Not on a lighter note, A Necessary Death (MPI, 5/29) plays like a documentary but since it concerns a person who willingly agrees to kill them self on camera is more of a fictionalized docudrama, not unlike Catfish (2010). A Necessary Death, which played at SXSW a couple of years ago, works as a genre film with a surprising end even though you know it’s fakey. You don’t really want this to be real; the disc includes an alternative ending and deleted scenes. The director Daniel Stramm went on to helm The Last Exorcism.
If you want more of Kelly McDonald after Brave in The Decoy Bride (IFC, 6/26) she plays a wee lass who returns to her hometown, a small village off the Scottish Coast. More charming than anything else, The Decoy Bride has McDonald becoming involved in a secretive celebrity marriage taking place on the island. David Tennant and Alice Eve co-star. The lilt of the Scottish accent gives TDB a sweet flavor, while Eve speaks in an American accent quite well.
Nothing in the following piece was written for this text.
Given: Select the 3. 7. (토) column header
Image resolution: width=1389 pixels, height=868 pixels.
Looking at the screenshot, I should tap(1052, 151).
Kino Classics constantly provides “the discerning viewer” what they want, lots of obscure Fritz Lang and Buster Keaton. On July 10 Kino releases Keaton’s first feature starring role The Saphead. It’s kind of a revelation to see Keaton stone face in a film he didn’t direct. That path lay in front of him, with admittedly better movies, while this film merely establishes his presence on screen. Keaton plays the scion of a wealthy family who experiences misadventures on his way through society. One great extra contains a lengthy audio track of Keaton in 1962 at a dinner party talking and singing a bunch of songs with what sounds like a ukulele. Perhaps not oddly, this 1920 movie exists in two version both of which are similar yet no single take is alike. Both are included on the disc.
All the discs were reviewed on Blu-ray except A Necessary Death and Black Limousine.